Kamuoyu bu teraneyi çok iyi hatırlayacaktır: Analar ağlamasın
Yıllarca bu zehir milletimize şırınga edildi. Vatandaşlarımız da bu teranenin sahipleri için bunlar devlet büyüğü elbet bir bildikleri vardır, hem bu teröristler öldürmekle bitmiyor, meseleyi kan davasına çevirmeyelim, barışalım gitsin dediler. 
Bunun için;
Habur’da çadır mahkemeleri kuruldu,
Diyarbakır’da Barzani, Şivan Perver ve Rojinle beraber ‘megri-megri’ türküsü söylendi,
İmralı’daki bölücü başı bebek katili arabulucu yapıldı, 
Akılsız, ‘akillerle’ çözü-l-me sürecinin altına ha bire odun atıldı,
Osloda yabancılarla, Dolmabahçede bölücü örgütün uzantılarıyla kapalı kapılar görüşmeler yapıldı, Ve 7 Haziran seçimleri gelip çattığında... Muhalefeti ‘Sivas’ın ötesine geçememekle’ itham eden siyasi iktidar duvara tosladığını anladı. Bölücü terör örgütü gerçek yüzünü seçimlerden sonra göstermeye başladı. Anlaşıldı ki siyasi iktidarın ‘çözüm süreci’ dediği süreç, bölücülerin hayasız saldırıları için ‘serpilip, semizleştiği’ dönemmiş. 
Artık bırakın anaların ağlamasını, anaların yürekleri dağlandı. Bölücü hainler melanetlerini o kadar ileri götürdüler ki ülkemiz sanki bir savaş ortamına sürüklendi. Neredeyse her gün asker, polis, korucu güvenlik kuvvetlerimize saldırıldığı, cemse cemse şehid verdiğimiz bir döneme geldik. Bu kanın nerede duracağını, kin ve nefretin ne zaman kapanacağını da kimse bilemez hale geldi.
Diyorlar ki efendim; terör ülkeyi cayır cayır yakarken başka şeyleri konuşmanın gereği yoktur. Zaman birlik ve beraberlik zamanıdır. Hep birlikte el ele vermeliyiz. İyi güzel kardeşim de bari geçmiştikei gaflet ve dalaletinizden dolayı Milletimizden özür dileyin. Lafı eğip bükmeden çözüm süreci diye bir sürecin artık olmayacağını ilan edin. 

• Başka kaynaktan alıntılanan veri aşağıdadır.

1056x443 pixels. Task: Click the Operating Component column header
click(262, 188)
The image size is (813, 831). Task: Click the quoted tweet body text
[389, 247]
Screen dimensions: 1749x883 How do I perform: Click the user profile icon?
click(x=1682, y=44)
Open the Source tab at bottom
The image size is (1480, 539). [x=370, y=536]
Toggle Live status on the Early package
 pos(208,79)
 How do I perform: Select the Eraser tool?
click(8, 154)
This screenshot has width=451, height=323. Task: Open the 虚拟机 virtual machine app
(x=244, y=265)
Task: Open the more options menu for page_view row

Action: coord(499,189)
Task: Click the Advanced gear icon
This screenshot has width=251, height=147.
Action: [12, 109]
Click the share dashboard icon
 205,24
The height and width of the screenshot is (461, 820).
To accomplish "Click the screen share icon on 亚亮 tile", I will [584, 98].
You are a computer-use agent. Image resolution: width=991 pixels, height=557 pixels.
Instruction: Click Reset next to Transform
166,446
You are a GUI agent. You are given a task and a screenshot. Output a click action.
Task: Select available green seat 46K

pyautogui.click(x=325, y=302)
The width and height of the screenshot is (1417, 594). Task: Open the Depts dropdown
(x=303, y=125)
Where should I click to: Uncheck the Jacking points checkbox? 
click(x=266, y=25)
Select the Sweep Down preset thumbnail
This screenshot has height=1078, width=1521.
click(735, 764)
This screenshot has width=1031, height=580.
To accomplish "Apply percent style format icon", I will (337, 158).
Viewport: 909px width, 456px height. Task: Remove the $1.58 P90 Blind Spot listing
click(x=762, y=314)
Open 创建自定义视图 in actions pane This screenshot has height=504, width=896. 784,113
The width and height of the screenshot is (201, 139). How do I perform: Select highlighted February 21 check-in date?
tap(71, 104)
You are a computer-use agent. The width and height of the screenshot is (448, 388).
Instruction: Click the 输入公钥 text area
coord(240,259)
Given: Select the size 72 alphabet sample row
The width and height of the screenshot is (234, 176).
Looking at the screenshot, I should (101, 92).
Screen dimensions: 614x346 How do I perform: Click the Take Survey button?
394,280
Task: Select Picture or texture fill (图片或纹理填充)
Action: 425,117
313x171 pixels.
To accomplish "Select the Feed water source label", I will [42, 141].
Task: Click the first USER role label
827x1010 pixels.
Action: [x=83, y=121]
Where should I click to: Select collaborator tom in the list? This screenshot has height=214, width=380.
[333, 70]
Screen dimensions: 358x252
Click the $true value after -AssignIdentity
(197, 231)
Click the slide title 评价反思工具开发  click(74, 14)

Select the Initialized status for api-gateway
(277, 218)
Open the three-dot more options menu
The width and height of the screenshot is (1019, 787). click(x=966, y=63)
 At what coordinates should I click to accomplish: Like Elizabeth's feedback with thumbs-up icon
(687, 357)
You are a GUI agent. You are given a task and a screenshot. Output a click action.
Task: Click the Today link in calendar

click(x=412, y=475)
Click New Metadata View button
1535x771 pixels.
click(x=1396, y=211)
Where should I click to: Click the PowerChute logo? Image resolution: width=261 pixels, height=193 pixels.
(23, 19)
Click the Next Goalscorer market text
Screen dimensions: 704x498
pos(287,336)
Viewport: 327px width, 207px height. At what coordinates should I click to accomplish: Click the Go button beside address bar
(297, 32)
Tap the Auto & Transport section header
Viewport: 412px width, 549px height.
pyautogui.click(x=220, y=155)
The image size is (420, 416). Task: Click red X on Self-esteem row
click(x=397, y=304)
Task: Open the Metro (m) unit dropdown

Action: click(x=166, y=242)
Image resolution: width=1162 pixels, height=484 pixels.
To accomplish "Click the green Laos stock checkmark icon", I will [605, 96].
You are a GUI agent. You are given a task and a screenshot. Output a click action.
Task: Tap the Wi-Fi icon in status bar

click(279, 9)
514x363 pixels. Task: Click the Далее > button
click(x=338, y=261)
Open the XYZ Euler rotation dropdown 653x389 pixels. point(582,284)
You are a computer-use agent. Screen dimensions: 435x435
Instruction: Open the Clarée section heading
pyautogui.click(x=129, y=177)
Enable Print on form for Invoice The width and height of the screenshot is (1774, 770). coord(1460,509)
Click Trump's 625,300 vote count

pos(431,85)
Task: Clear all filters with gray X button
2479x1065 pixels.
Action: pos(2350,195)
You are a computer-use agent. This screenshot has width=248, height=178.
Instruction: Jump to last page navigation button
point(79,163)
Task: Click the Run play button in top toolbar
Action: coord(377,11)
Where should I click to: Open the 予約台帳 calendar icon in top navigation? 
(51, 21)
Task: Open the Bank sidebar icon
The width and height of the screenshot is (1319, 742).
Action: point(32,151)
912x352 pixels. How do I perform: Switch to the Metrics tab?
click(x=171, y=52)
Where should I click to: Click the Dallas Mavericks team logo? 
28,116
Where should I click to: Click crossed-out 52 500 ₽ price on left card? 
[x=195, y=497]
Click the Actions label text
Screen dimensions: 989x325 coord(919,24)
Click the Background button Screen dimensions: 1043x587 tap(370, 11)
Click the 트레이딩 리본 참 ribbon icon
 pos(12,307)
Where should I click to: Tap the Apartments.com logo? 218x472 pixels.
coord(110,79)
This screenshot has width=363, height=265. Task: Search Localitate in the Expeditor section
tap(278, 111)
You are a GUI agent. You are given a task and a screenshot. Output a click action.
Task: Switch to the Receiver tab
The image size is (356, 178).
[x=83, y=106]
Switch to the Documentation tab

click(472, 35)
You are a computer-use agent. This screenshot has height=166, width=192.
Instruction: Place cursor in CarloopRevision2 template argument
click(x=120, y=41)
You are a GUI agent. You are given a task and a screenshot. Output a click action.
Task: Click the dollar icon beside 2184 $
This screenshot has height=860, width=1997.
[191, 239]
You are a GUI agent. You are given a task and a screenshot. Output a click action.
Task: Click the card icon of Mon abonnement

Peki siz; Türkiye’nin kürt değil ayrılıkçı terör meselesi var diyenleri şehid cenazelerini istismar etmekle suçlamadınız mı? Siz; vatan millet düşmanlarına yaranmak için, Türk Milliyetçilerini kan emici gibi son derece tahkir edici sözlerle yaftalamadınız mı? Peki siz Türkiye’yi 36 etnik parçaya bölüp, gittiğiniz her yerde birleştirici olmak yerine parçalayıcı nutuklar atmadınız mı?
Şimdi bu ülkeyi yönetenlere şu soruyu sormak en tabii hakkımızdır. Seçimlere kadar sizin tabirinizle güllük gülistanlık olan ülke ne oldu da 7 Haziran sonrası ateş topuna döndü? Şayet bir siyasi parti Anayasayı değiştirecek ölçüde hatta 400 milletvekili çıkartmış olsaydı bu terör hadiseleri yaşanmayacak mıydı? Bölücü terör unsurları her şeye rağmen bu saldırılarını yapacak idiyse o zaman siz ne yapıyordunuz? Hatırlanacağı gibi seçimlerden önce TBMM’den büyük bir gürültüyle İç Güvenlik Paketi çıkartıldı. Güya teröristlere ve terör faaliyetlerine ağır yaptırımlar uygulanacaktı. Bunların hepsinin terörle mücadele amaçlı olmayıp tamamen toplumun algı yönetimine yönelik manipülatif düzenlemeler olduğu geçen sürede anlaşıldı. Keza, geçenlerde İçişleri Bakanlığı terörle mücadele kapsamında teröristlerini ihbar edenlere verilen para ödülünü 4 milyon TL’ye kadar çıkarttı. Bu da kamuoyunda alay konusu oldu. Teröristler sokakta geziyor, bırakın sokakta gezmeyi cadde kapatıyor, yol kesiyor, hatta güvenlik kuvvetlerinin vazifesini yapmasını engelleyebiliyor.... Hükümet de teröristi ihbar edene para ödülünü artırıyor.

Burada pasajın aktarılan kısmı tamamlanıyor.